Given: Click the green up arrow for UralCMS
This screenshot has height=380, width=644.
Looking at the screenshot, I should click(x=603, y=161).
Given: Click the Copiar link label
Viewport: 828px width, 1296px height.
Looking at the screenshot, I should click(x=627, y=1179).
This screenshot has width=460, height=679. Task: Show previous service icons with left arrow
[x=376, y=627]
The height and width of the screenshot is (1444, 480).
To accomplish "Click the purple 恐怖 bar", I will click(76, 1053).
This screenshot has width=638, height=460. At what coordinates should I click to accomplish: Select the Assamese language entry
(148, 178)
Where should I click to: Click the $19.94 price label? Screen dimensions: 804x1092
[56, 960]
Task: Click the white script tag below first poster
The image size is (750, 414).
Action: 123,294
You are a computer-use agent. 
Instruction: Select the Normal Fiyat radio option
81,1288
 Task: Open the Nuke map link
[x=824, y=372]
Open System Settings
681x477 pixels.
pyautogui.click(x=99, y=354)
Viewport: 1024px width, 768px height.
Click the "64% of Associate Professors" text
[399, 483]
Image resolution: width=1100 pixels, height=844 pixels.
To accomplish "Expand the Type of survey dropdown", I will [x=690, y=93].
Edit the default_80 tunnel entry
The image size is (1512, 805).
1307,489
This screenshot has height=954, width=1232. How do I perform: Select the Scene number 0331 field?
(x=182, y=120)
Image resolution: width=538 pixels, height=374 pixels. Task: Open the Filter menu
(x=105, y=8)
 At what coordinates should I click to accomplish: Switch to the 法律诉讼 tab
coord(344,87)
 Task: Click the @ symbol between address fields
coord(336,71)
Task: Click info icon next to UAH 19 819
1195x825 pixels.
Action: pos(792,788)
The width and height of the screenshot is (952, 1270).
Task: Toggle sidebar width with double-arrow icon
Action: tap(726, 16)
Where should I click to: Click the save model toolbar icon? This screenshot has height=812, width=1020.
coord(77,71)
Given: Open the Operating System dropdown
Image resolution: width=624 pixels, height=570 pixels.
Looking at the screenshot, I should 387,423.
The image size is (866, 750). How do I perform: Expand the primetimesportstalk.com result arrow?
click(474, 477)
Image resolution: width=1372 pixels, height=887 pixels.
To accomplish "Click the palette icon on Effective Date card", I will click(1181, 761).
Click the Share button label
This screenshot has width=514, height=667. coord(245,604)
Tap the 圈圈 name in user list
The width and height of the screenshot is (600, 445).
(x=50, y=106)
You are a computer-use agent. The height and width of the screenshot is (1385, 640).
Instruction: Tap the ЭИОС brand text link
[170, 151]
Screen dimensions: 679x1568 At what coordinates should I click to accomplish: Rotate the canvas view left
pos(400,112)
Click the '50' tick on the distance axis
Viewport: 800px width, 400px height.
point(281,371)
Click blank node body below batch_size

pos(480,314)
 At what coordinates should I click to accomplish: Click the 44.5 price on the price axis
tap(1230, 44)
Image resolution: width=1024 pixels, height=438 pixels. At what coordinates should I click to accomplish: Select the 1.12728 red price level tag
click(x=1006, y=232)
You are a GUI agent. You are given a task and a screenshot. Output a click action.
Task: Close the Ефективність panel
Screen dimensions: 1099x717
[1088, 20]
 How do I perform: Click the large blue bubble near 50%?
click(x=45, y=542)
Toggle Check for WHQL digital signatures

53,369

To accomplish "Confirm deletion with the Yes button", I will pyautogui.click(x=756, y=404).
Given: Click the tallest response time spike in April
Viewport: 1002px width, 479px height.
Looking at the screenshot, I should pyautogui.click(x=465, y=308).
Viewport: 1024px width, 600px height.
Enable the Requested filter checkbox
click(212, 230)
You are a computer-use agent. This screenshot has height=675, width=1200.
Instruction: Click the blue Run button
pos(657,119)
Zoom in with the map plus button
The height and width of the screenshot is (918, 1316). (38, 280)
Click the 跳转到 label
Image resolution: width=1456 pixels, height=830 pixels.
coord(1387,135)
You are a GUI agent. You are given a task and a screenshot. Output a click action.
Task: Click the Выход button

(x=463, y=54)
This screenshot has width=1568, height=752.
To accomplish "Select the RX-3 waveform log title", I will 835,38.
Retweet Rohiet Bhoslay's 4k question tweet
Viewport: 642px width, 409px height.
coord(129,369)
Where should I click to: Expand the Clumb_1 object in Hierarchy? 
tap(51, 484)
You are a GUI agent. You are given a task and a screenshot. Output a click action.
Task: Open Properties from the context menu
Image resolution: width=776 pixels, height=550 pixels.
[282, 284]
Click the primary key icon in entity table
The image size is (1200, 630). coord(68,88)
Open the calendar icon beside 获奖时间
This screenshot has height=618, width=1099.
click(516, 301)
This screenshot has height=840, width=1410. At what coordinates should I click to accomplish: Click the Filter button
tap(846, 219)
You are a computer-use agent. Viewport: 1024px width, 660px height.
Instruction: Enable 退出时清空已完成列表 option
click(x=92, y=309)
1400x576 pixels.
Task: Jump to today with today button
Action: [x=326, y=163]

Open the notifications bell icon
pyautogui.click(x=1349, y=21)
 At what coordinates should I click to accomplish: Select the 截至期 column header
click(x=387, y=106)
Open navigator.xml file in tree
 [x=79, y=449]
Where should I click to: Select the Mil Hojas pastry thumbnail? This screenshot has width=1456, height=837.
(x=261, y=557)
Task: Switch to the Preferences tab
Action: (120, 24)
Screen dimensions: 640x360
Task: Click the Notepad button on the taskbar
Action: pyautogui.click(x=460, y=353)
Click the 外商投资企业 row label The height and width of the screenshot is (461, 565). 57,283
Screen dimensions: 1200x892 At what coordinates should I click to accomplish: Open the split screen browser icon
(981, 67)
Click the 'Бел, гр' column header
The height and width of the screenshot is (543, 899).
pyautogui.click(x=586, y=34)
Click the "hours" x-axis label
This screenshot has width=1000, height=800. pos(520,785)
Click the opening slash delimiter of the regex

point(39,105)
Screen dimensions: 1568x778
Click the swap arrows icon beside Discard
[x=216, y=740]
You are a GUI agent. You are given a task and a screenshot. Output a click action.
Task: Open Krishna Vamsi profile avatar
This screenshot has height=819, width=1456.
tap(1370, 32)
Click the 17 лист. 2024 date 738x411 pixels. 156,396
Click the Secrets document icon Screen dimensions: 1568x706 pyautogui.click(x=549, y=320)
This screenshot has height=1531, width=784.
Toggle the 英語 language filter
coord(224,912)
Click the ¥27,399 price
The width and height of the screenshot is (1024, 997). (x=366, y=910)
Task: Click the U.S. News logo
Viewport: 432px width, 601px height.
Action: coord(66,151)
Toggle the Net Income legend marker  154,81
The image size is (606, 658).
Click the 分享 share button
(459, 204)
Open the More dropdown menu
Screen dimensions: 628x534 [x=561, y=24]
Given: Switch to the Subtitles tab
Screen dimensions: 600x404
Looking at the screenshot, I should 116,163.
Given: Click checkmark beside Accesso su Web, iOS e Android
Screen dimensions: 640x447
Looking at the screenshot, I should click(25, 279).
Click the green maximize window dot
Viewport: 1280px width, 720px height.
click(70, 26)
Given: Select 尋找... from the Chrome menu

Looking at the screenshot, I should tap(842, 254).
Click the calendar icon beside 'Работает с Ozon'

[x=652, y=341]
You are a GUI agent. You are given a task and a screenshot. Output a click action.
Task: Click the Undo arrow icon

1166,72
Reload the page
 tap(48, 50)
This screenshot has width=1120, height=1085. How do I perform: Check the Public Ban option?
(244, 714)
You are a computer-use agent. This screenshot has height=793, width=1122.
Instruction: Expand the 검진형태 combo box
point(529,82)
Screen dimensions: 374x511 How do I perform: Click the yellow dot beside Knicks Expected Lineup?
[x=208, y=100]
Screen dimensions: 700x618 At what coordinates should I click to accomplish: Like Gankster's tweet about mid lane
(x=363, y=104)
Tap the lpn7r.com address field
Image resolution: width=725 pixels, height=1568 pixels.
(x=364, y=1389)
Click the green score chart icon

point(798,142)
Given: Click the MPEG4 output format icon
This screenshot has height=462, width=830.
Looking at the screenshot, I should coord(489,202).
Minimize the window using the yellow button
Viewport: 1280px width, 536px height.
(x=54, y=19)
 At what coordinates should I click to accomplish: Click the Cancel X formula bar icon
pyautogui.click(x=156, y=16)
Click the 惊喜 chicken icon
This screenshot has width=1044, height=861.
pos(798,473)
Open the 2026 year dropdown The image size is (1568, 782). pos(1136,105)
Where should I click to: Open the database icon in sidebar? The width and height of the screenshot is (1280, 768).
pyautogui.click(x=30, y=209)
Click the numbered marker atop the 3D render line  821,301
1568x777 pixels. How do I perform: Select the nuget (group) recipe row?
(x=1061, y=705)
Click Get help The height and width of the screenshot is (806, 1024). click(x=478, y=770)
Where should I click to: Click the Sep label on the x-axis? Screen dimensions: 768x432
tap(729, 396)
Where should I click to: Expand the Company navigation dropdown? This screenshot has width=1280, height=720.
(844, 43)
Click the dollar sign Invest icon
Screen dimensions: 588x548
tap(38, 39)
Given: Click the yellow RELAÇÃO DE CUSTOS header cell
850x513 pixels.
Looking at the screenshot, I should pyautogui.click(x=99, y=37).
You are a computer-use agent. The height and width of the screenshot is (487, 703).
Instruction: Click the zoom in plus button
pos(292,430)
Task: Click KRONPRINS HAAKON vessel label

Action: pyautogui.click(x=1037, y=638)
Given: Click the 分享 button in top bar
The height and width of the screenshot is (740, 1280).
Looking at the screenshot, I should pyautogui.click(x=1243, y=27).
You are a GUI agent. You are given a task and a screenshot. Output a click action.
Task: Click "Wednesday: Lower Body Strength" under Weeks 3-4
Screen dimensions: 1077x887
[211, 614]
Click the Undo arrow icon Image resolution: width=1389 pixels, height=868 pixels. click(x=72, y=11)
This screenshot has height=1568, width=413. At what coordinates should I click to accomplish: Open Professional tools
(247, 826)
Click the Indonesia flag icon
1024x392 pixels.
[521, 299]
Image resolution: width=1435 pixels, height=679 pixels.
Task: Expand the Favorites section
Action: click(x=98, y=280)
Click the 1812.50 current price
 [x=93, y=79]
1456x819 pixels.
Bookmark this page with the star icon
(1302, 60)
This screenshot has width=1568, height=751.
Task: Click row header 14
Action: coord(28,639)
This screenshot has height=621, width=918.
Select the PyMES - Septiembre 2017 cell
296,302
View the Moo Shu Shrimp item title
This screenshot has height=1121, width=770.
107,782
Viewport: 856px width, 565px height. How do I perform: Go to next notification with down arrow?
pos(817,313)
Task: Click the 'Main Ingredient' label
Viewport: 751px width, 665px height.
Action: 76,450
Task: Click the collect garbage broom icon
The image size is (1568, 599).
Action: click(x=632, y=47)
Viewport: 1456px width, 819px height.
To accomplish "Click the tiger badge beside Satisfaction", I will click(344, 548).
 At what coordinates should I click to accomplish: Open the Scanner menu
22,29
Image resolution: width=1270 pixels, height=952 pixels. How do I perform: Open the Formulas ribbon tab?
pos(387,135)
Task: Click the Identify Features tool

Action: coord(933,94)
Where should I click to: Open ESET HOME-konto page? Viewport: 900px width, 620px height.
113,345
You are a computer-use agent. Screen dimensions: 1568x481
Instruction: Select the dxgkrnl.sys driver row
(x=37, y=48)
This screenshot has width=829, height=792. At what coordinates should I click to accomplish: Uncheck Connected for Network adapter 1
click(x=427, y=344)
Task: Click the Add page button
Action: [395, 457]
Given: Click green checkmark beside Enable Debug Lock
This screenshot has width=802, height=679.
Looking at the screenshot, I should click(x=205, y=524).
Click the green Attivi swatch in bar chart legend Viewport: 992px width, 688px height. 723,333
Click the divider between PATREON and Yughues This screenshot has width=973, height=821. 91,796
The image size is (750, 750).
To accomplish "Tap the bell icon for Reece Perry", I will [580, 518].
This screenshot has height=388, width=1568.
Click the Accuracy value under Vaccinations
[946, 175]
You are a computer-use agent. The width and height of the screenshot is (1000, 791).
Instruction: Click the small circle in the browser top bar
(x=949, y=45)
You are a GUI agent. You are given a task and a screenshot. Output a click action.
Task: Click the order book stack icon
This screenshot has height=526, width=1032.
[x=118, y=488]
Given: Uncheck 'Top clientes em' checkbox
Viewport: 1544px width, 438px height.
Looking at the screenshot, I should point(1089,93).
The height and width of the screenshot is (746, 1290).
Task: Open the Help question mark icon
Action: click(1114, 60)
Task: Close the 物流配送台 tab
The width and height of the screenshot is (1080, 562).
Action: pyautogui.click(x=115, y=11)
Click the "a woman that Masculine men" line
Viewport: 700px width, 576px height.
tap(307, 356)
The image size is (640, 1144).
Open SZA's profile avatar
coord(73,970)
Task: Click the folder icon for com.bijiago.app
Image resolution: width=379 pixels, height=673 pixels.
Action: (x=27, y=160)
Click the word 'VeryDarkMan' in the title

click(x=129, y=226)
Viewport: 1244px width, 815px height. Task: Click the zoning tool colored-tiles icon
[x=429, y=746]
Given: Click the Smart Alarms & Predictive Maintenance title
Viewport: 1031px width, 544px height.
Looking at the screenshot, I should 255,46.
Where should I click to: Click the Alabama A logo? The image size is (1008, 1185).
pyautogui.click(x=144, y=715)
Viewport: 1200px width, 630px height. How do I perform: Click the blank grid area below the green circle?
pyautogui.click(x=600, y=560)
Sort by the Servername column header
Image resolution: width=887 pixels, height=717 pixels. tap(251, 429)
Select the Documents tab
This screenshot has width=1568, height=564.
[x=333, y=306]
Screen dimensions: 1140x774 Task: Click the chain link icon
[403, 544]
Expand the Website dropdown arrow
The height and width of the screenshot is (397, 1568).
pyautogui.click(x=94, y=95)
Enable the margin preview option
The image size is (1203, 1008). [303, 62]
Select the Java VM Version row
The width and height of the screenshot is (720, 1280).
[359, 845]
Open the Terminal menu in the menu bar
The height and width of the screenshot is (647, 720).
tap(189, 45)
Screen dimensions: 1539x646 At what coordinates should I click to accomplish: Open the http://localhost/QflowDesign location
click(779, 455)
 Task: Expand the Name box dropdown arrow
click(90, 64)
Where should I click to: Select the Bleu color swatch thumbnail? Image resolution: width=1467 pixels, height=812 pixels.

_EXERCISE DESCRIPTION_: Please reply with an exact copy of the lines above, starting at the first and ending at the line that holds "Task: Click info icon next to UAH 19 819".

_EXERCISE OUTPUT_:
Given: Click the green up arrow for UralCMS
This screenshot has height=380, width=644.
Looking at the screenshot, I should click(x=603, y=161).
Given: Click the Copiar link label
Viewport: 828px width, 1296px height.
Looking at the screenshot, I should click(x=627, y=1179).
This screenshot has width=460, height=679. Task: Show previous service icons with left arrow
[x=376, y=627]
The height and width of the screenshot is (1444, 480).
To accomplish "Click the purple 恐怖 bar", I will click(76, 1053).
This screenshot has width=638, height=460. At what coordinates should I click to accomplish: Select the Assamese language entry
(148, 178)
Where should I click to: Click the $19.94 price label? Screen dimensions: 804x1092
[56, 960]
Task: Click the white script tag below first poster
The image size is (750, 414).
Action: 123,294
You are a computer-use agent. 
Instruction: Select the Normal Fiyat radio option
81,1288
 Task: Open the Nuke map link
[x=824, y=372]
Open System Settings
681x477 pixels.
pyautogui.click(x=99, y=354)
Viewport: 1024px width, 768px height.
Click the "64% of Associate Professors" text
[399, 483]
Image resolution: width=1100 pixels, height=844 pixels.
To accomplish "Expand the Type of survey dropdown", I will [x=690, y=93].
Edit the default_80 tunnel entry
The image size is (1512, 805).
1307,489
This screenshot has height=954, width=1232. How do I perform: Select the Scene number 0331 field?
(x=182, y=120)
Image resolution: width=538 pixels, height=374 pixels. Task: Open the Filter menu
(x=105, y=8)
 At what coordinates should I click to accomplish: Switch to the 法律诉讼 tab
coord(344,87)
 Task: Click the @ symbol between address fields
coord(336,71)
Task: Click info icon next to UAH 19 819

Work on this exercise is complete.